Problem requirements:
Could you copy word for word only the lines between the one containing "Where should I" and the end of the listing below, both included, and leave out the pictures?

Material provided:
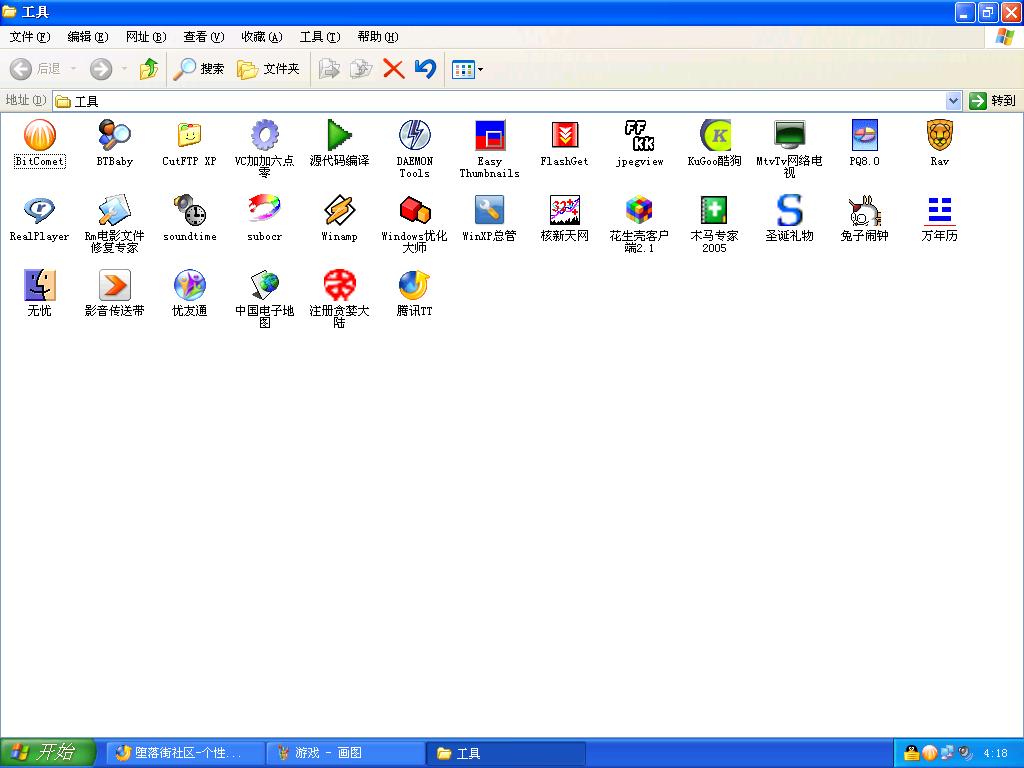1024x768 pixels.
Task: Open the 开始 Start button
Action: point(47,753)
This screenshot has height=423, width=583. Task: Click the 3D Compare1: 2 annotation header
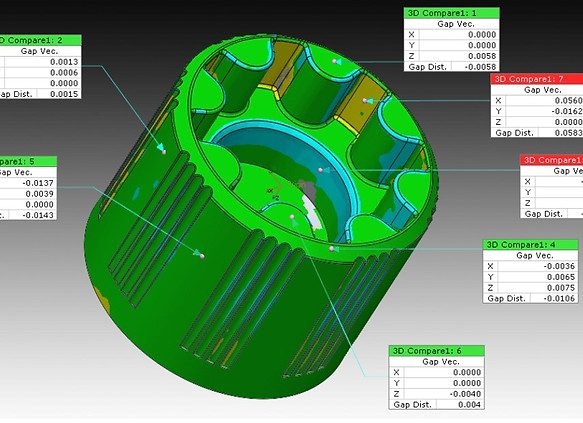click(x=40, y=40)
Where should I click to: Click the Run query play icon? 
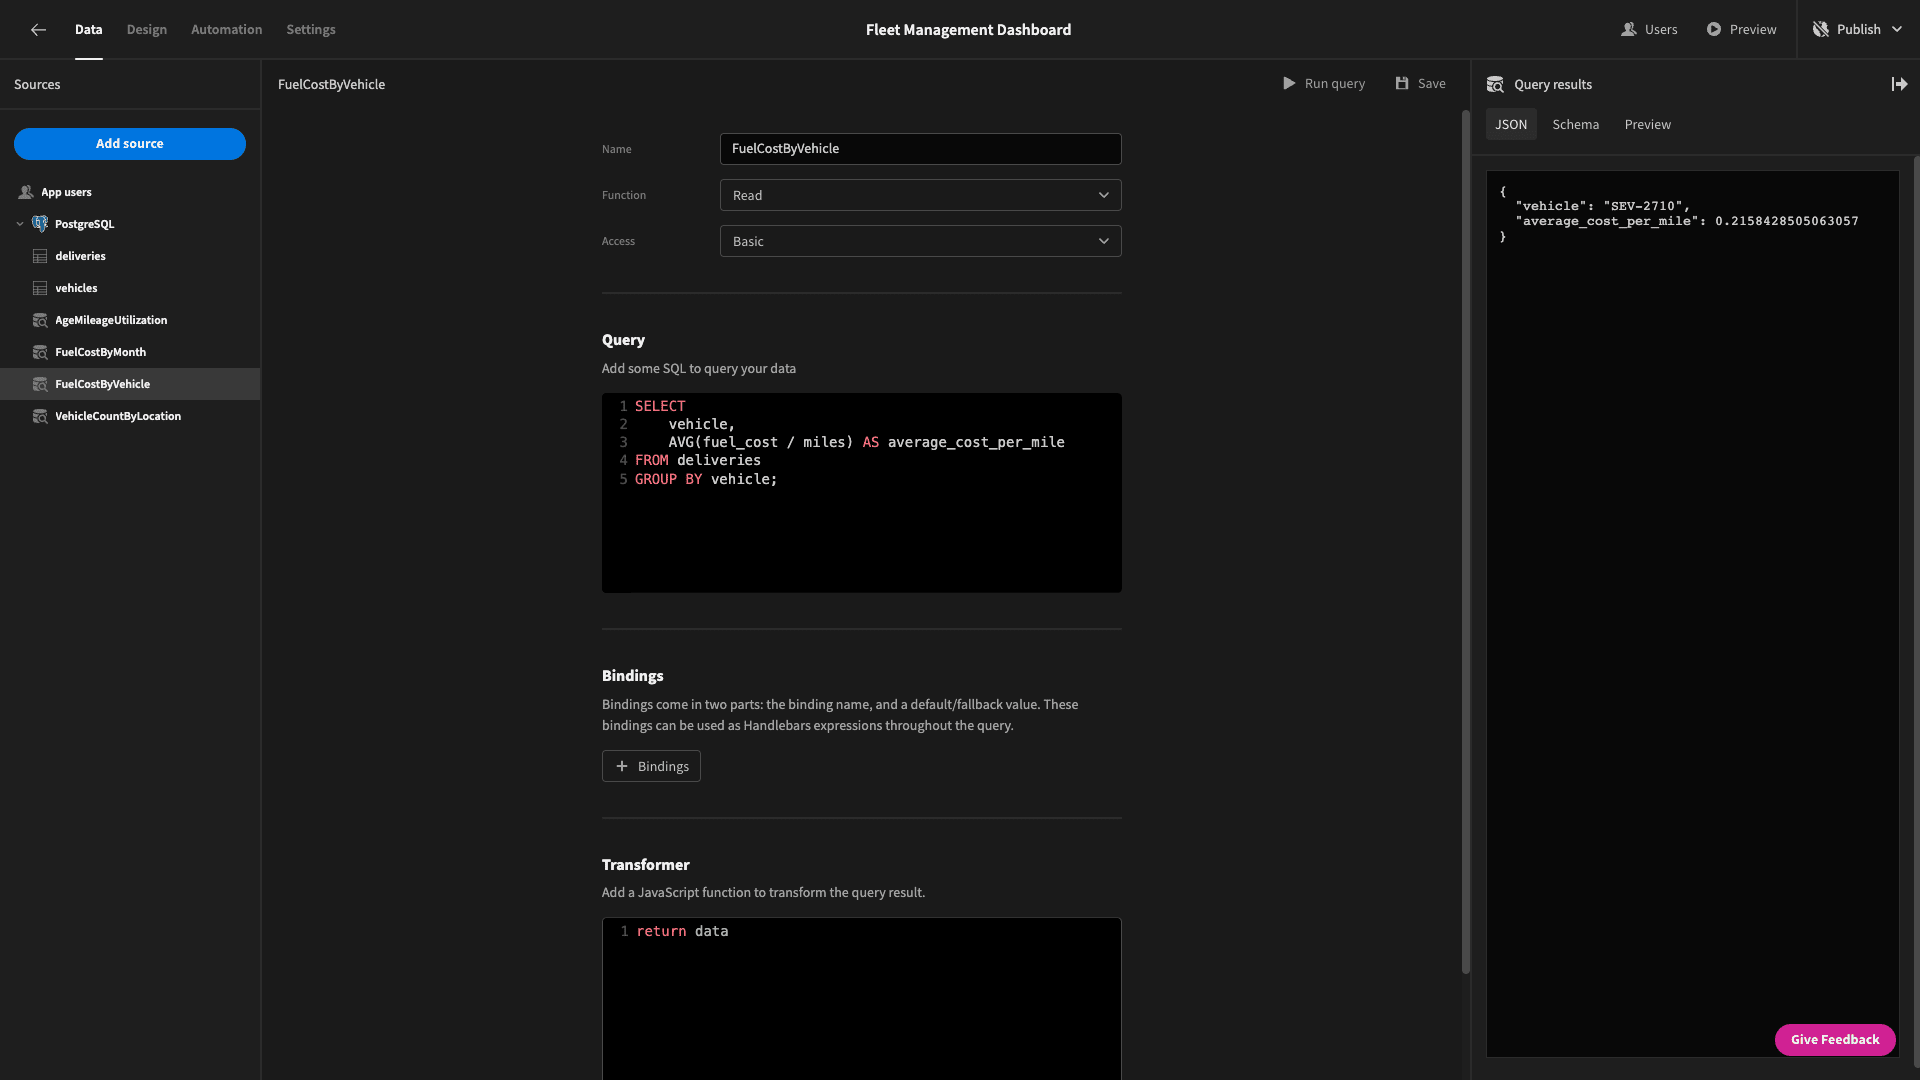[1289, 84]
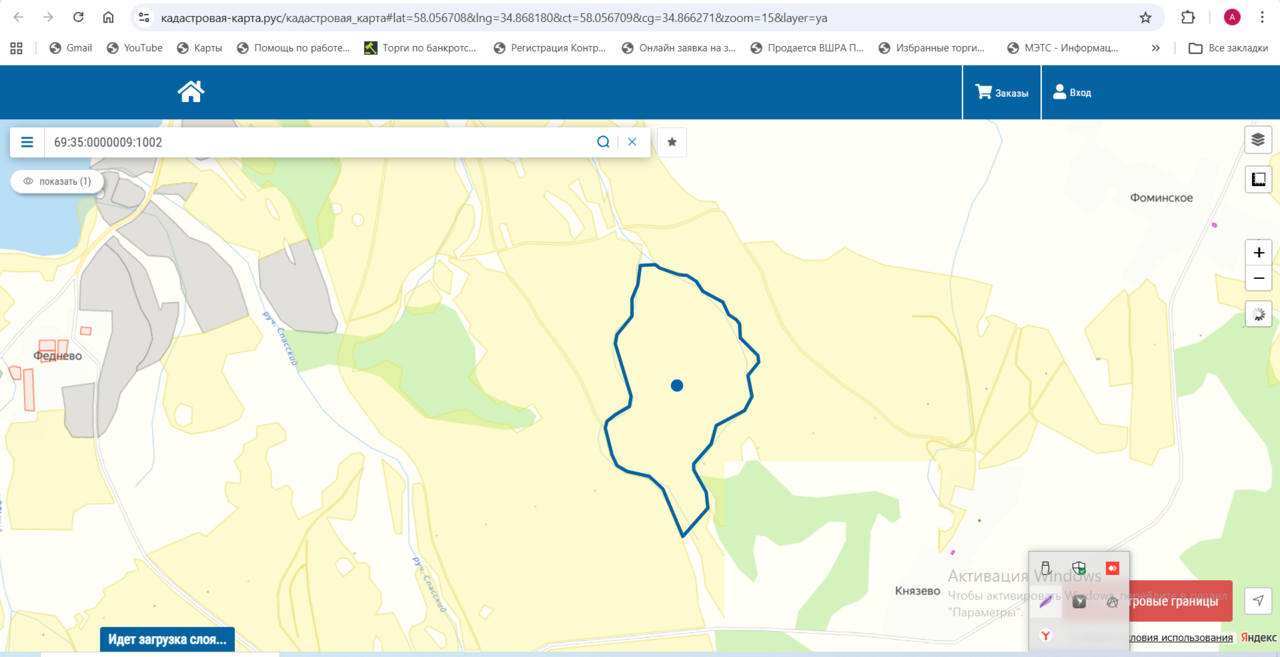Open the 'Все закладки' folder
Screen dimensions: 1280x657
1228,48
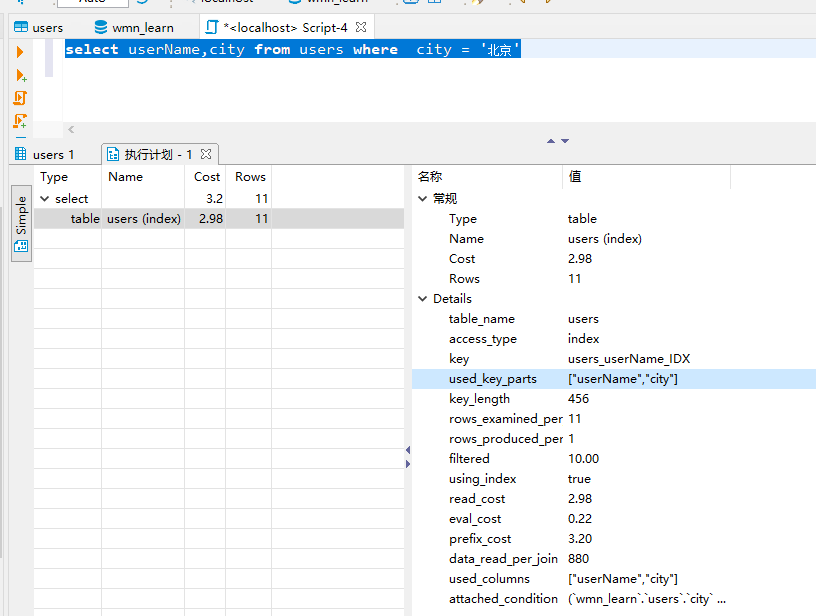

Solution to this task:
Where should I click to: Click the Run query play icon? 
[1289, 84]
Open the 'Все закладки' folder
Screen dimensions: 1280x657
1228,48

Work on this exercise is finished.